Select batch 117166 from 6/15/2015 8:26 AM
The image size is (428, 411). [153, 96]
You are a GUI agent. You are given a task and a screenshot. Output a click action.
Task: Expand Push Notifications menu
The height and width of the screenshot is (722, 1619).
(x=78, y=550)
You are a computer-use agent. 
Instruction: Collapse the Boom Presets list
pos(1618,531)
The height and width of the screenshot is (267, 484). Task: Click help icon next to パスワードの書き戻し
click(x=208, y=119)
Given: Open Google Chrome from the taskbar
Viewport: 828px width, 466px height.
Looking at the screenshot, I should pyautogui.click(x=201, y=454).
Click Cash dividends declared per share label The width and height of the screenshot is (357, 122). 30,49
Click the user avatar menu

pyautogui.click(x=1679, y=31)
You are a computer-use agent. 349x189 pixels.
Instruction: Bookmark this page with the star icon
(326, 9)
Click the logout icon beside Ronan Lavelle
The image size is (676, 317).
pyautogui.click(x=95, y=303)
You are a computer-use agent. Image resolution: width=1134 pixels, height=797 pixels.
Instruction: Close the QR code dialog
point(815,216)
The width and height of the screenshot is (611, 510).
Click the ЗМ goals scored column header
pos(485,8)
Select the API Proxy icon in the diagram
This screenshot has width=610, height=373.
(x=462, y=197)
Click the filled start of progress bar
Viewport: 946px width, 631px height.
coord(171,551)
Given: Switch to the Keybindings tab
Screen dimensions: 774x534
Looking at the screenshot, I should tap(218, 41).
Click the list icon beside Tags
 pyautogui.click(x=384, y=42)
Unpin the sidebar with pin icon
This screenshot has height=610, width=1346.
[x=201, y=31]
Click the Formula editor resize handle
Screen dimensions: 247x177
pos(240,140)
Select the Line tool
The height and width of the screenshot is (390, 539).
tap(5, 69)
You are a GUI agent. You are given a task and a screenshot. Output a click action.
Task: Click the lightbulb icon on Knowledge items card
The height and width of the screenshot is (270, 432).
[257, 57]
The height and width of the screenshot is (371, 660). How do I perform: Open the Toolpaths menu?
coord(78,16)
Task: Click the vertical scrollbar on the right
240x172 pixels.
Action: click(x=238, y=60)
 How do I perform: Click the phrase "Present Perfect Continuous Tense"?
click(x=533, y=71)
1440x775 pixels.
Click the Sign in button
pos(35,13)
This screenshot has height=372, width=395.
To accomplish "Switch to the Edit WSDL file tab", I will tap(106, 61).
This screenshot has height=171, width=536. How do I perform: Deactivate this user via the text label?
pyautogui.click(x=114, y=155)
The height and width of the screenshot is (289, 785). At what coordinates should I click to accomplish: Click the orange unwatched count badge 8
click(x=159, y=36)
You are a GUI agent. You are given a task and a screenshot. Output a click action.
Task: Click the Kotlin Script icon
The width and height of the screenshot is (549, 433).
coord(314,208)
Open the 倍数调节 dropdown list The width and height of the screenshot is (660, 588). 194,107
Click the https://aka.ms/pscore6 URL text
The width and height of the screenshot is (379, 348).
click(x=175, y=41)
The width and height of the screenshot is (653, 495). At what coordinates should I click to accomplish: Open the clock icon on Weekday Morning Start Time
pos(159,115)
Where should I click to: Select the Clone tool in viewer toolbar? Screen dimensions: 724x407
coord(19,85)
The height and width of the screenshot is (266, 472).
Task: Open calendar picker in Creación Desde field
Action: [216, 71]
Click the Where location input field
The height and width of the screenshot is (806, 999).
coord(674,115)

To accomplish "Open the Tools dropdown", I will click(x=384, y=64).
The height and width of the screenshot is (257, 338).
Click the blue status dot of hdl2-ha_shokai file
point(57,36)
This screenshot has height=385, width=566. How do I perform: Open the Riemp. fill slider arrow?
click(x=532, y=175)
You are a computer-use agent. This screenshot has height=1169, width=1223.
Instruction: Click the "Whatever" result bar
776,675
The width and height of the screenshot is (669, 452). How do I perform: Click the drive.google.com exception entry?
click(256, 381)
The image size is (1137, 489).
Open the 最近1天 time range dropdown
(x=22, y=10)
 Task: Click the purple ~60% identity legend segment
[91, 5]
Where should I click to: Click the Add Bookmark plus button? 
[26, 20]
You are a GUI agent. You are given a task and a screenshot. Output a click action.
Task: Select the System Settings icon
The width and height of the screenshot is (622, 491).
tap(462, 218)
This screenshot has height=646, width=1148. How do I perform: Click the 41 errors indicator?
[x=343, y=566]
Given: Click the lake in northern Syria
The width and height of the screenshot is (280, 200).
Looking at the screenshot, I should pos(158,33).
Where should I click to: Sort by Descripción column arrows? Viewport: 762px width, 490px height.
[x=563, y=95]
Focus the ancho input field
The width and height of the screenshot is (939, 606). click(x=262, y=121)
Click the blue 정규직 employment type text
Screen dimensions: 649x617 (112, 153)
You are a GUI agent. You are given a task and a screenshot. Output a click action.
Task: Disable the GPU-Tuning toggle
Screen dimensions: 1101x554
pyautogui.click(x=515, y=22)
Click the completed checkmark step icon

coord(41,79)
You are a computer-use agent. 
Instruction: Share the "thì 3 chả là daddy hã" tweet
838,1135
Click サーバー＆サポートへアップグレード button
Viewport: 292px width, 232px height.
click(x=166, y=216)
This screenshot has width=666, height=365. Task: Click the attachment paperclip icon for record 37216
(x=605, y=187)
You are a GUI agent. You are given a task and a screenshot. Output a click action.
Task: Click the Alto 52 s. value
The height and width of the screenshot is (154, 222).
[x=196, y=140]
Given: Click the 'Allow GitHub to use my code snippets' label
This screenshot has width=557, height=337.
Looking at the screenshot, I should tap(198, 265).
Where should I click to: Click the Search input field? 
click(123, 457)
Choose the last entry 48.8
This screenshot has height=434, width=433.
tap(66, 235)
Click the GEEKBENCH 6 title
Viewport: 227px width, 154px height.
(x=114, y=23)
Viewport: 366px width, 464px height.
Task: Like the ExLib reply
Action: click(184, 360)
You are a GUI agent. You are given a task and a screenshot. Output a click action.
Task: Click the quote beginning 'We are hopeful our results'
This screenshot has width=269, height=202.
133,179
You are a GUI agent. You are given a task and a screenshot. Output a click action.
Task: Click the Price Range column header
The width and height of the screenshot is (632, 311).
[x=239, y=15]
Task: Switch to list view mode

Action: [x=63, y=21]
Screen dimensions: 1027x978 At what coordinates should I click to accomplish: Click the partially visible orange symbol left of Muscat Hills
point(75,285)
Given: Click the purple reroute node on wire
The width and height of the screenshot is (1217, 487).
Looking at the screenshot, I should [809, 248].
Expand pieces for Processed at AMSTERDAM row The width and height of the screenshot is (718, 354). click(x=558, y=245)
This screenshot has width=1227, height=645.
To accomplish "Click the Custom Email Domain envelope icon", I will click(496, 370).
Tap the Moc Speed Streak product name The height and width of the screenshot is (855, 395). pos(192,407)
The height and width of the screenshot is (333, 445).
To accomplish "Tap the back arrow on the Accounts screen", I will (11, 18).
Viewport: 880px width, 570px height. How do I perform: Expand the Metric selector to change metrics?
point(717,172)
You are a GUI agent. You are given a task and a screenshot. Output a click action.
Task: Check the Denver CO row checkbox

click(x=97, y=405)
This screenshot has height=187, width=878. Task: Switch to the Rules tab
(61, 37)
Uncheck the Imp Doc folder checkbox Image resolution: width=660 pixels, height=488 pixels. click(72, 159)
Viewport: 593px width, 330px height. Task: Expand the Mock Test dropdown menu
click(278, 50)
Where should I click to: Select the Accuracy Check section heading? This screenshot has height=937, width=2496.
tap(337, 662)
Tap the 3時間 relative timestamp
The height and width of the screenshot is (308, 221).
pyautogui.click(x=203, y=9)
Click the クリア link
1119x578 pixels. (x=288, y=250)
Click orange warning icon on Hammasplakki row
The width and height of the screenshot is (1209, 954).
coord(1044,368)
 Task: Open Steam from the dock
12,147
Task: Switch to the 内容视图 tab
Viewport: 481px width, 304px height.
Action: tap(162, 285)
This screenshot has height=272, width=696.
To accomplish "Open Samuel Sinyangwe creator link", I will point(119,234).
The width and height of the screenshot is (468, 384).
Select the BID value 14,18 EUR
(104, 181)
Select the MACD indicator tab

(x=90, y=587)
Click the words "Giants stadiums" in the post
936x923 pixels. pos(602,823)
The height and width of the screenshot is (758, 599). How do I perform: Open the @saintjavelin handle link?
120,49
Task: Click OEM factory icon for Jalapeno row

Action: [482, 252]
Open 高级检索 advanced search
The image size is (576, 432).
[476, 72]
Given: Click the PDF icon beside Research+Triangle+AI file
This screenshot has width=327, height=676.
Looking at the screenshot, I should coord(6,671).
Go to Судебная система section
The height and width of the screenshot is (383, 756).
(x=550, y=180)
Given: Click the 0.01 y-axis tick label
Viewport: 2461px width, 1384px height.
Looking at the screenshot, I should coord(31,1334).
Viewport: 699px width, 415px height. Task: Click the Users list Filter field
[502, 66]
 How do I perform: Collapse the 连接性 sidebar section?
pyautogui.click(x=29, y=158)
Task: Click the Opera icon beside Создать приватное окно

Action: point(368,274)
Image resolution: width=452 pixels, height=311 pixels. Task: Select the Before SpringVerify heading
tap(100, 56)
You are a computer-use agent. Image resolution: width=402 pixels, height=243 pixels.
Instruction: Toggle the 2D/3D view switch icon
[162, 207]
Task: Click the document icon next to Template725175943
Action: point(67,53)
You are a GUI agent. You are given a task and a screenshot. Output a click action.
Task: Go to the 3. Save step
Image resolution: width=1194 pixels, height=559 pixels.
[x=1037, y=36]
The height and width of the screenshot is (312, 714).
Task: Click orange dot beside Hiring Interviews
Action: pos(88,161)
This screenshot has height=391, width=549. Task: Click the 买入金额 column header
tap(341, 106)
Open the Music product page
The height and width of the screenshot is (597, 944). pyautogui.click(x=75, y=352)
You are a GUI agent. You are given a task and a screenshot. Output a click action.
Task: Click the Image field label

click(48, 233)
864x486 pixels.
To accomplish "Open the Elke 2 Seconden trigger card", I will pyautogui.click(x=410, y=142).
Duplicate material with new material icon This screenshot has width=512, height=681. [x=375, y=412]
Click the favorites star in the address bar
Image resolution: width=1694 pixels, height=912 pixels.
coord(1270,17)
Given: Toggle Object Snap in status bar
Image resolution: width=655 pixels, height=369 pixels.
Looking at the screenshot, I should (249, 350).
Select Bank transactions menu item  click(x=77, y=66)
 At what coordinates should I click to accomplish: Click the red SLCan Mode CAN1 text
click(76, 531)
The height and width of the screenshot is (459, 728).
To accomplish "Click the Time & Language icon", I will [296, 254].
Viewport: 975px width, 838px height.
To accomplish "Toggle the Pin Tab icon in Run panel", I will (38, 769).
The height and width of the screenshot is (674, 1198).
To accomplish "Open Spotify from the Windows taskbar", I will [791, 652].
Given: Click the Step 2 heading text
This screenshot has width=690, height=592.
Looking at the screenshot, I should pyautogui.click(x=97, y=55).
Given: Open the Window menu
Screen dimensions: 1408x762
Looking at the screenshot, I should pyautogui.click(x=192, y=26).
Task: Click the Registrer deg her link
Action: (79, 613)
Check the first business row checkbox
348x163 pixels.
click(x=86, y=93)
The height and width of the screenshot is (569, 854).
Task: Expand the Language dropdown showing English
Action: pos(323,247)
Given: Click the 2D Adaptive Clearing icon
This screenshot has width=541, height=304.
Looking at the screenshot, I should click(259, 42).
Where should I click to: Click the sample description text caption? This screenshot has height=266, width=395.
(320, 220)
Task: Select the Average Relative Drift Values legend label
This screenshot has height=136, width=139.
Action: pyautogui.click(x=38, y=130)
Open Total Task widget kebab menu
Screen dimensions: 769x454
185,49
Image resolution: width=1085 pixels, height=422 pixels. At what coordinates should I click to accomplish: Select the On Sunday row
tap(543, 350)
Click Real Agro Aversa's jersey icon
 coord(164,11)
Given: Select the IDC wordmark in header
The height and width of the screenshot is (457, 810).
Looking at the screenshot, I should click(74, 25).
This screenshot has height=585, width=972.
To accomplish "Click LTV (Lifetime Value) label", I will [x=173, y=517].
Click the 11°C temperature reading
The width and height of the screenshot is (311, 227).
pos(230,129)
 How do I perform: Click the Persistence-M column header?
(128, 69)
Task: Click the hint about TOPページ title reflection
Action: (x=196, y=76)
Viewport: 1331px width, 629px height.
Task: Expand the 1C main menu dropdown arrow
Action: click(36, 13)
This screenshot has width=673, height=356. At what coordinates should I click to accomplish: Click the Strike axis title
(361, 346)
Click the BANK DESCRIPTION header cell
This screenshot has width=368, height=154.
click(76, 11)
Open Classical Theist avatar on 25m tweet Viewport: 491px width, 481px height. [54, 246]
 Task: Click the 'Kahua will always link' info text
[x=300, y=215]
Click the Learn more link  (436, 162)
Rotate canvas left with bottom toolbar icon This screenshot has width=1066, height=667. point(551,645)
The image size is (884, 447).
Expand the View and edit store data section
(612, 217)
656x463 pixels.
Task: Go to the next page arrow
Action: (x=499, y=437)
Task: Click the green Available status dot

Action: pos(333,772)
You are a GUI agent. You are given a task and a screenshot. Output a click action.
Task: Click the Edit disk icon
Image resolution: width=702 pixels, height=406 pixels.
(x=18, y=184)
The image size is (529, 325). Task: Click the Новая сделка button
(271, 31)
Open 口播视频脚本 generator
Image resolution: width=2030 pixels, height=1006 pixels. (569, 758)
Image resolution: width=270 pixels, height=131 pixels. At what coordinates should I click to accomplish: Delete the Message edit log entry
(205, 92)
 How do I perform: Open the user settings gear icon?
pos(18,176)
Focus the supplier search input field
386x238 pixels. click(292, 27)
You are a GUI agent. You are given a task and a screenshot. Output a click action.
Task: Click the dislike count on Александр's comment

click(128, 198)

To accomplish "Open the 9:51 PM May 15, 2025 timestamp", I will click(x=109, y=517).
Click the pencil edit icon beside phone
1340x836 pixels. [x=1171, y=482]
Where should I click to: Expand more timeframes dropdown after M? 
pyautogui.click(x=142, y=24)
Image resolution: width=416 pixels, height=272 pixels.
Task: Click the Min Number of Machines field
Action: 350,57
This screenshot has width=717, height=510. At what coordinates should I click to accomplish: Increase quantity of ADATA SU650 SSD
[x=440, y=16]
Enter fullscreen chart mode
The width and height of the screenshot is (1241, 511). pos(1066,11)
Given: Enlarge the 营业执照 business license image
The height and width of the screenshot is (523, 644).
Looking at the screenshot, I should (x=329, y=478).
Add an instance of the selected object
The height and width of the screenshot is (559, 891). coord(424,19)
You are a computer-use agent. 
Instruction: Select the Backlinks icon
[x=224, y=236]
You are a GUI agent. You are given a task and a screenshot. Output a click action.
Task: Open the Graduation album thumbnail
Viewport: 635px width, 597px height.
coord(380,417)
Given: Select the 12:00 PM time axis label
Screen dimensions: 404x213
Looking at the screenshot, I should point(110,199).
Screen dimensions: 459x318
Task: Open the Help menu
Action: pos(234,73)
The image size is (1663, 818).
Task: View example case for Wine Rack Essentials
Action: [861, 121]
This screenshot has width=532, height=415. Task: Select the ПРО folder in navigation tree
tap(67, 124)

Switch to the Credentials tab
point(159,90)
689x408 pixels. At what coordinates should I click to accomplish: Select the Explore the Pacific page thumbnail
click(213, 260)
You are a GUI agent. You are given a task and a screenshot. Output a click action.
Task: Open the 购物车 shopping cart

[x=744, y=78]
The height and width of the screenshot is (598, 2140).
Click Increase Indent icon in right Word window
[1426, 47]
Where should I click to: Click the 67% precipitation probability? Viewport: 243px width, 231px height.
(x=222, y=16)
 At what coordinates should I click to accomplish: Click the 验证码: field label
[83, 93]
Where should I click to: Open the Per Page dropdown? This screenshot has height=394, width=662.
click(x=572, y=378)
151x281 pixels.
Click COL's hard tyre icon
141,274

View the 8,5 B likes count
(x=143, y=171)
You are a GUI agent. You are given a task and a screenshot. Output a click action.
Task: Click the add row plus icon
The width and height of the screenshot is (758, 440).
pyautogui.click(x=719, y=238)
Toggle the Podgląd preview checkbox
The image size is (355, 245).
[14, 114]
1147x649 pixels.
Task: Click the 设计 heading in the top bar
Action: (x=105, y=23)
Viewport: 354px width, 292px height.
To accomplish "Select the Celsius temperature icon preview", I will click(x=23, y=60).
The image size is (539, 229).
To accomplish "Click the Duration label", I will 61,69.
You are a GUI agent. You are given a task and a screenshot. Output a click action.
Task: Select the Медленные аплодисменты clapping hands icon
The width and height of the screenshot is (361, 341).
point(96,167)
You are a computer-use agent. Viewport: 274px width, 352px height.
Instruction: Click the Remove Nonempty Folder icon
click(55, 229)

•••••

▶ _GIVEN REQUEST_:
Rewrite the entries as a numbered list, one number per line, starting with the line that contains "Click the pencil edit icon beside phone" and ending with the line that contains "The width and height of the screenshot is (1241, 511).", both included. Omit any blank lines.

▶ _WORKED SOLUTION_:
1. Click the pencil edit icon beside phone
2. 1340x836 pixels. [x=1171, y=482]
3. Where should I click to: Expand more timeframes dropdown after M? 
4. pyautogui.click(x=142, y=24)
5. Image resolution: width=416 pixels, height=272 pixels.
6. Task: Click the Min Number of Machines field
7. Action: 350,57
8. This screenshot has width=717, height=510. At what coordinates should I click to accomplish: Increase quantity of ADATA SU650 SSD
9. [x=440, y=16]
10. Enter fullscreen chart mode
11. The width and height of the screenshot is (1241, 511). pos(1066,11)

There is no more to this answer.